WHAT YOU ARE ASKED TO DO: Write out the data below in full, unchanged, minus the images.

*** EXTRACTED MATERIAL ***

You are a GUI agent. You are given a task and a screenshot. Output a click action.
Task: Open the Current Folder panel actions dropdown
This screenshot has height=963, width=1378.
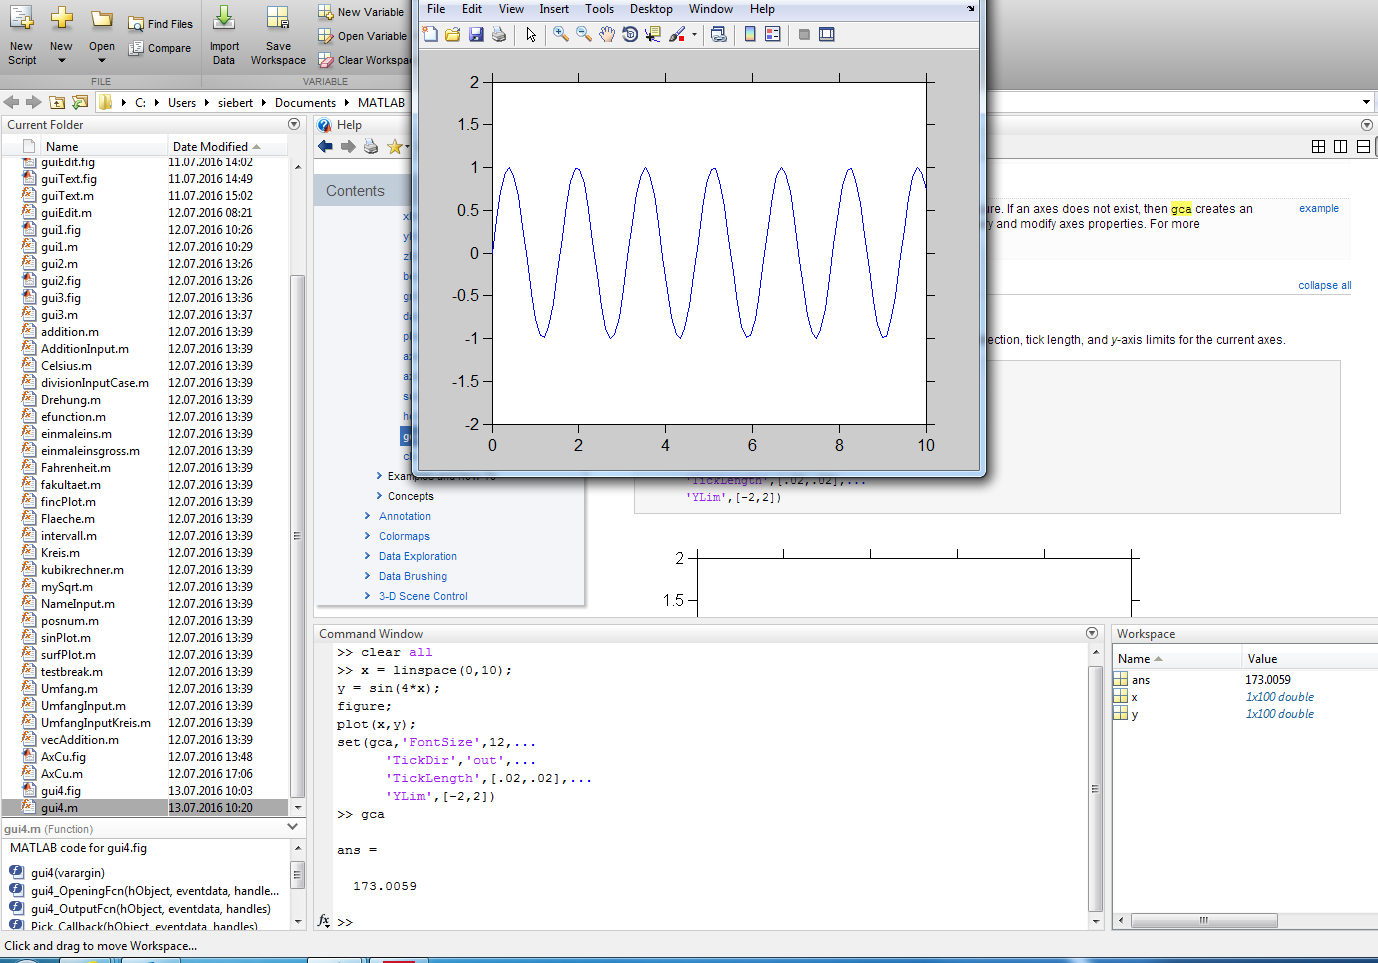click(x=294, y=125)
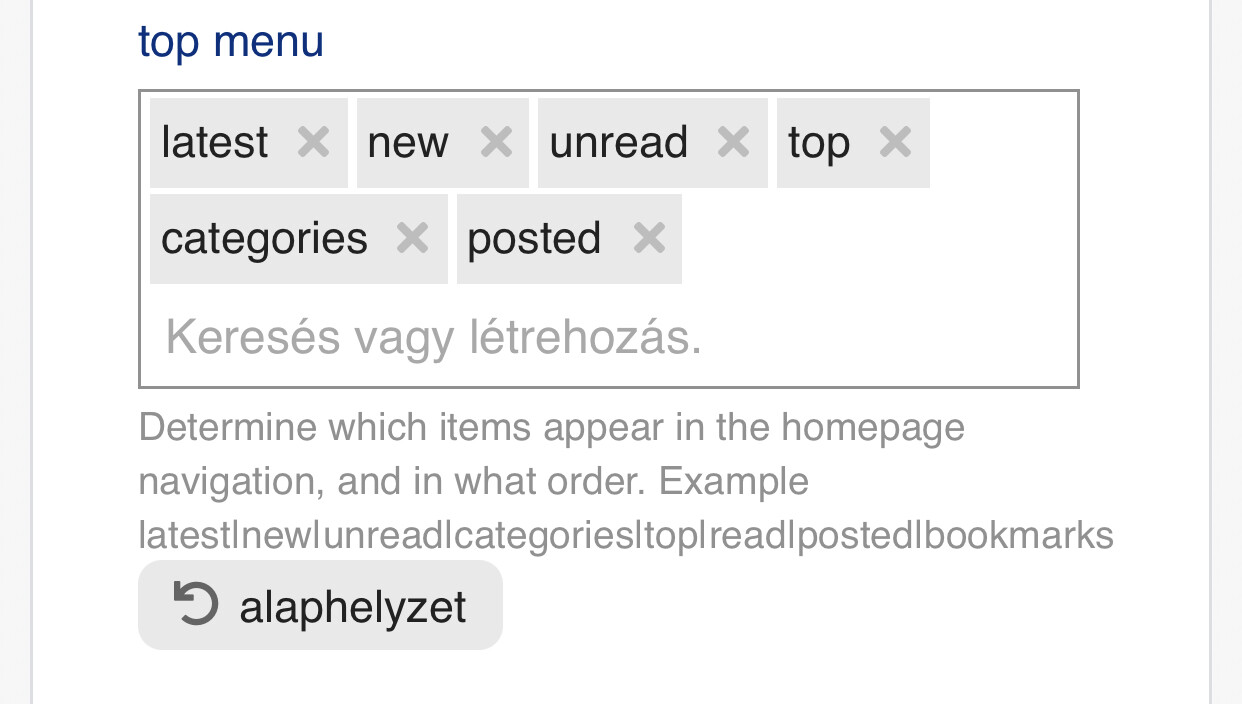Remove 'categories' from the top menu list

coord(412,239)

*** End of EXTRACTED MATERIAL ***

PROBLEM SOLUTION:
You are a GUI agent. You are given a task and a screenshot. Output a click action.
Task: Open the Current Folder panel actions dropdown
This screenshot has height=963, width=1378.
click(x=294, y=125)
Remove 'categories' from the top menu list

coord(412,239)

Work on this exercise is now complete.